HDFS Java API
Starting Point
There are two important Java classes which are the starting point for using the Java API.
Upto Hadoop Version 1.x
org.apache.hadoop.fs.FileSystem
Hadoop Version 2.x and later
org.apache.hadoop.fs.FileContext
FileContext class has better handling of multiple fileystems (A single FileContext can resolve multiple file systems) and has a cleaner and consistent interface. Having said that FileSystem is still more widely used.
Reading Data from Hadoop URL (Hadoop Version 1.x)
Simplest way to read a file from Hadoop file system is by using the java.net.URL object to open a stream and read data. The URL is of the form hdfs://host-machine/full-pat
There is additional work involved though, to make Java understand the hdfs:// scheme. The setURLStreamHandlerFactory() method of the URL class needs to be called with an instance of FsUrlStreamHandlerFactory class. The setURLStreamHandlerFactory method can only be called once per JVM so is typically executed in static block. This limitation means that if some other part of your program, (maybe a third-party component) calls the setURLStreamHandlerFactory() method, you won’t be able to use this approach for reading data from Hadoop.
Because of these limitations this approach is not recommended and there is a more elegant approach to reading and writing data to HDFS.
For completness the following is the code to read a HDFS file present at location hdfs://localhost/user/hadoop/data/input.txt to standard output
import org.apache.hadoop.io.IOUtils;
import org.apache.hadoop.fs.FsUrlStreamHandlerFactory;
import java.net.URL;
import java.io.InputStream;
public class ReadHDFSFile {
static {
URL.setURLStreamHandlerFactory(new FsUrlStreamHandlerFactory());
}
public static void main(String args[]) throws Exception {
InputStream in = null;
try {
in = new URL("hdfs://localhost/user/hadoop/data/input.txt").openStream();
IOUtils.copyBytes(in, System.out, 4096, false);
}
finally {
IOUtils.closeStream(in);
}
}
}
Getting Instance of FileSystem object
FileSystem is a general filesystem API and several static methods are provided to retrieve the appropriate instance for the file system we want to use, local file system or HDFS etc...
public static FileSystem get(Configuration conf) throws IOException
public static FileSystem get(URI uri, Configuration conf) throws IOException
public static FileSystem get(URI uri, Configuration conf, String user)
throws IOException
The Configuration object encapsulates the client or server's configuration which is set using the configuration files read from classpath. For example: core-site.xml
To exclusively get the local file system use:
public static LocalFileSystem getLocal(Configuration conf) throws IOException
Input and Output Streams
For reading data
org.apache.hadoop.fs.FSDataInputStream
Use the following methods to open input stream
public FSDataInputStream open(Path f) throws IOException
public abstract FSDataInputStream open(Path f, int bufferSize) throws IOException
For wrting data
org.apache.hadoop.fs.FSDataOutputStream
Use the following methods to open output stream
public FSDataOutputStream create(Path f) throws IOException
FSDataInputStream
Default Buffer Size of FSDataInputStream is 4 KB.
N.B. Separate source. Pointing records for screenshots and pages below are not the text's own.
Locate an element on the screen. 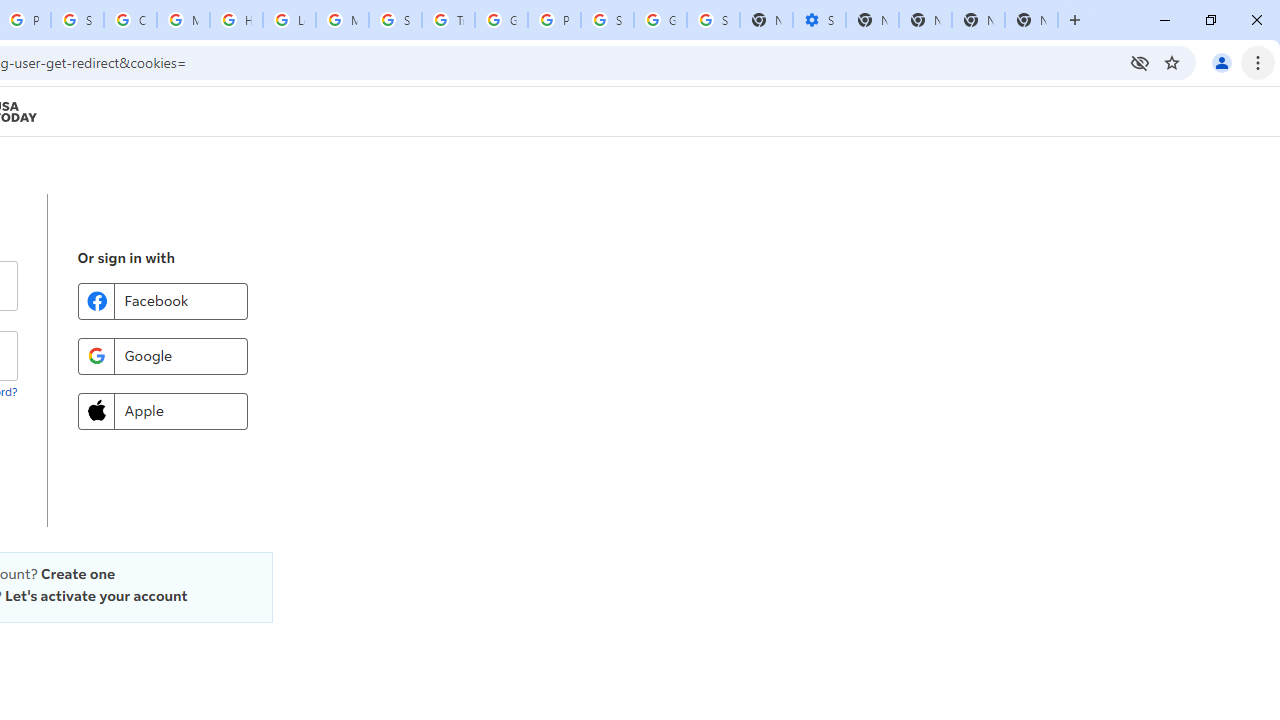 The height and width of the screenshot is (720, 1280). 'Settings - Performance' is located at coordinates (819, 20).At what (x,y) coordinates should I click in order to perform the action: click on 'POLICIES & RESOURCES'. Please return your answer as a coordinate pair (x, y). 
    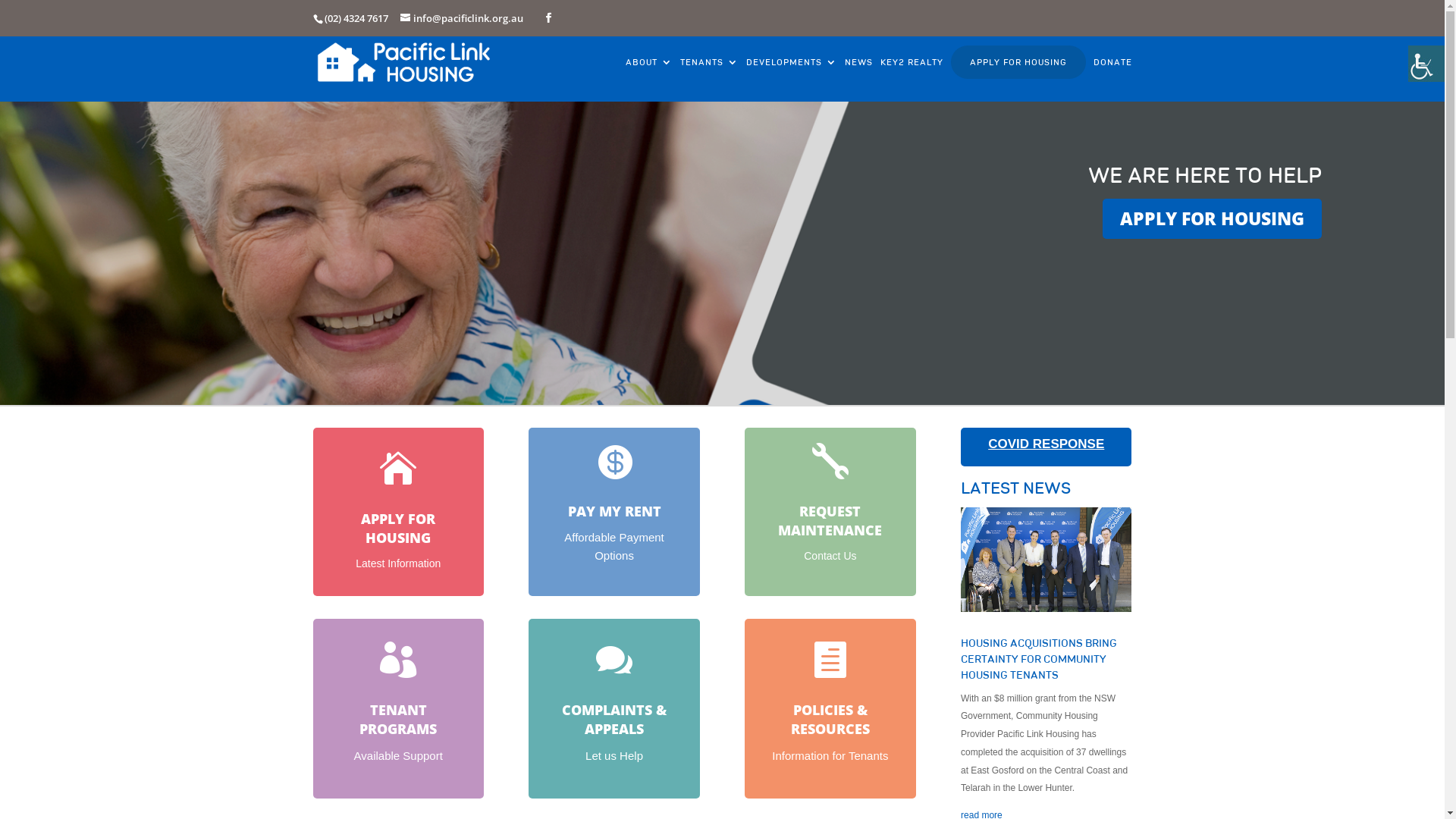
    Looking at the image, I should click on (789, 718).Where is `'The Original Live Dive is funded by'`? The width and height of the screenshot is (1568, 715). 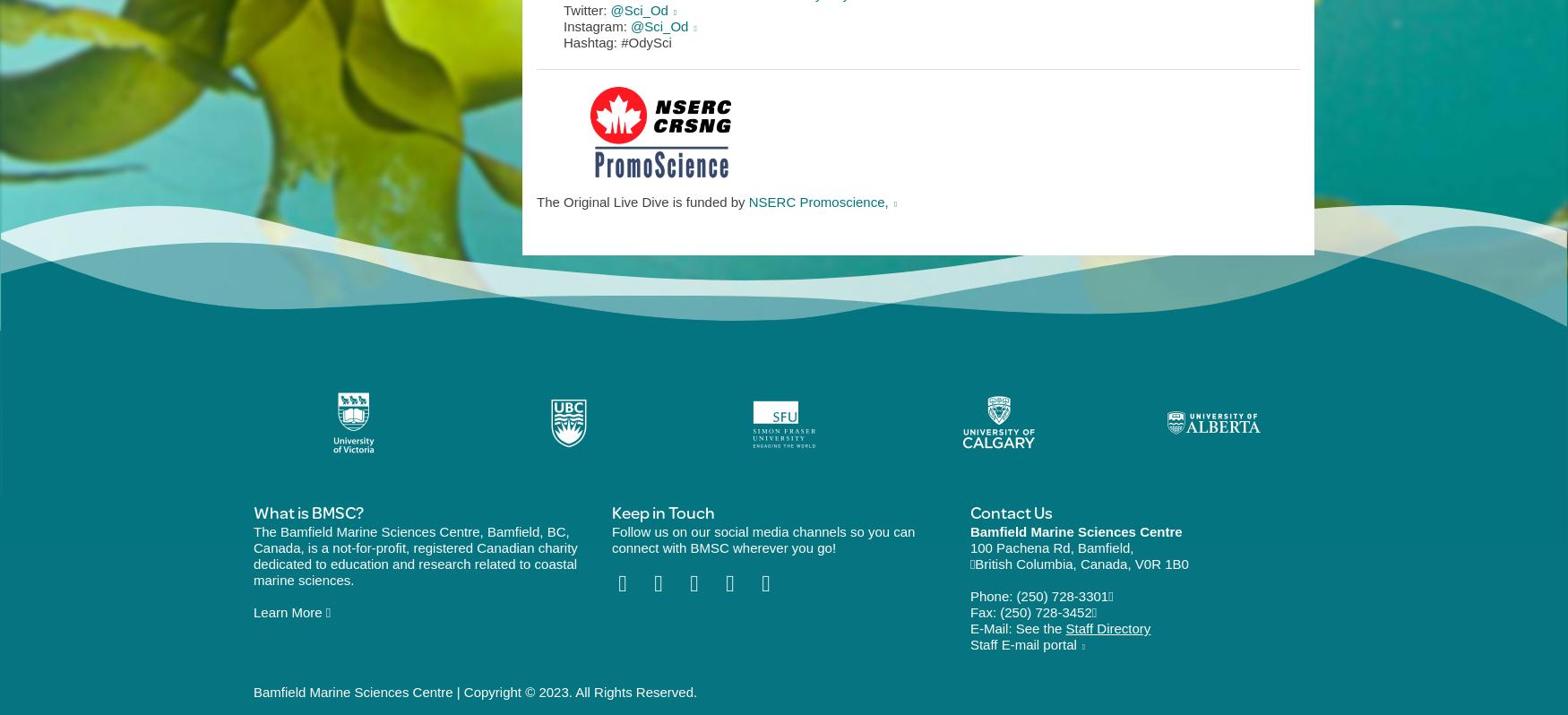 'The Original Live Dive is funded by' is located at coordinates (642, 201).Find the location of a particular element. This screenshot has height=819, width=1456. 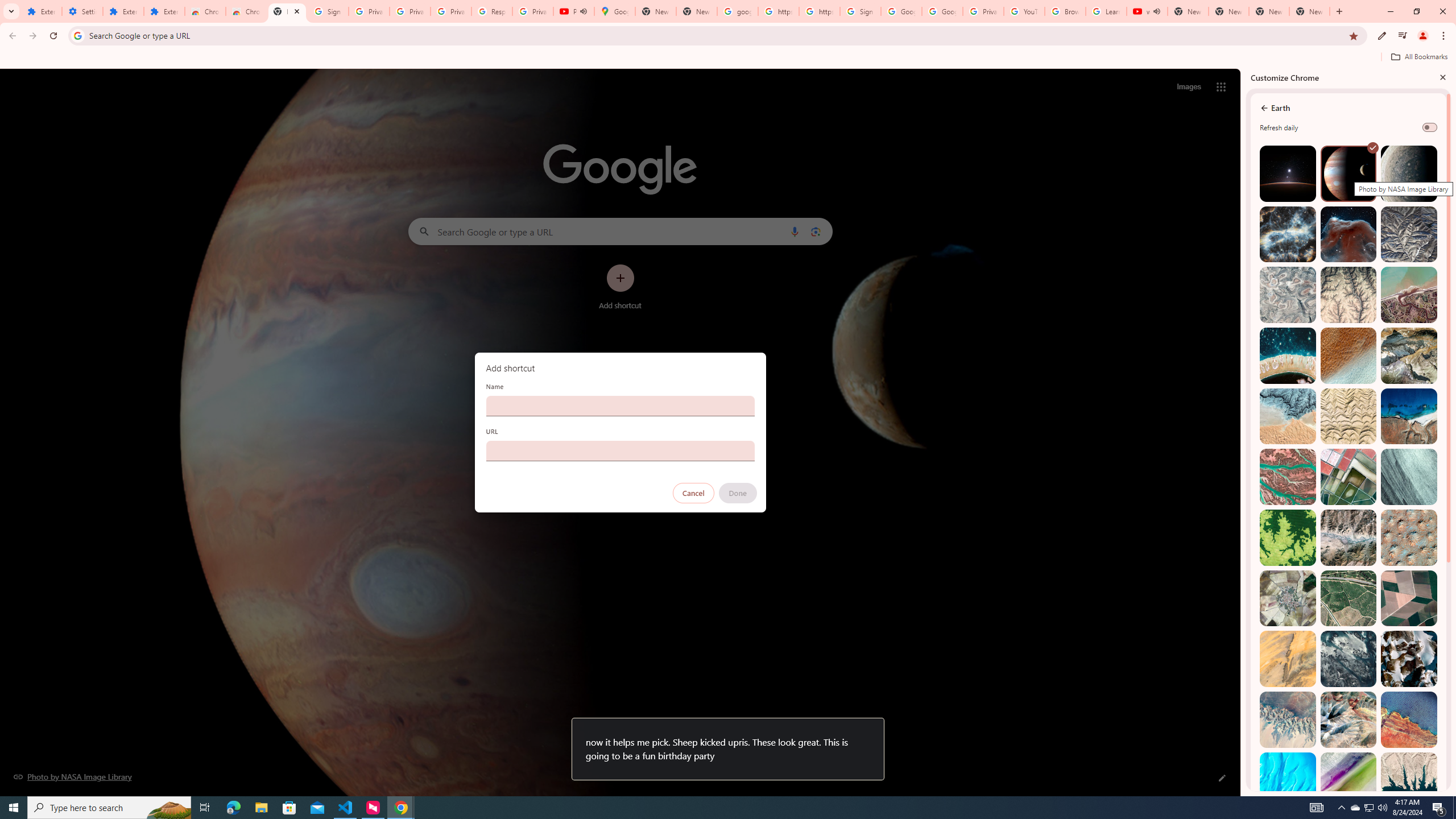

'https://scholar.google.com/' is located at coordinates (818, 11).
Although not recommended FSDataInputStream supports random access using the Seekable and PositionedReadable Interfaces. It is not recommended to use random access to a file because it is an expensive operation. Ideally applications should be designed in a fashion to read entire file serially. (For example: Map Reduce)
public interface Seekable {
void seek(long pos) throws IOException;
long getPos() throws IOException;
}
public interface PositionedReadable {
public int read(long position, byte[] buffer, int offset, int length)
throws IOException;
public void readFully(long position, byte[] buffer, int offset, int length)
throws IOException;
public void readFully(long position, byte[] buffer) throws IOException;
}
Sample Program to read file from HDFS
import org.apache.hadoop.conf.Configuration;
import org.apache.hadoop.fs.*;
public class HDFSRead {
public static void main(String args[]) throws Exception {
Configuration conf = new Configuration();
conf.set("fs.defaultFS","hdfs://localhost");
FileSystem fs = FileSystem.get(conf);
FSDataInputStream in = fs.open(new Path("/user/hadoop/data/input.txt"));
byte[] buff = new byte[2048];
while(in.read(buff)!= -1) {
System.out.println(new String(buff));
}
in.close();
}
}
FSDataOutputStream
There are many overloaded versions to create a FSDataOutputStream. The simplest to just create a new file at a given path.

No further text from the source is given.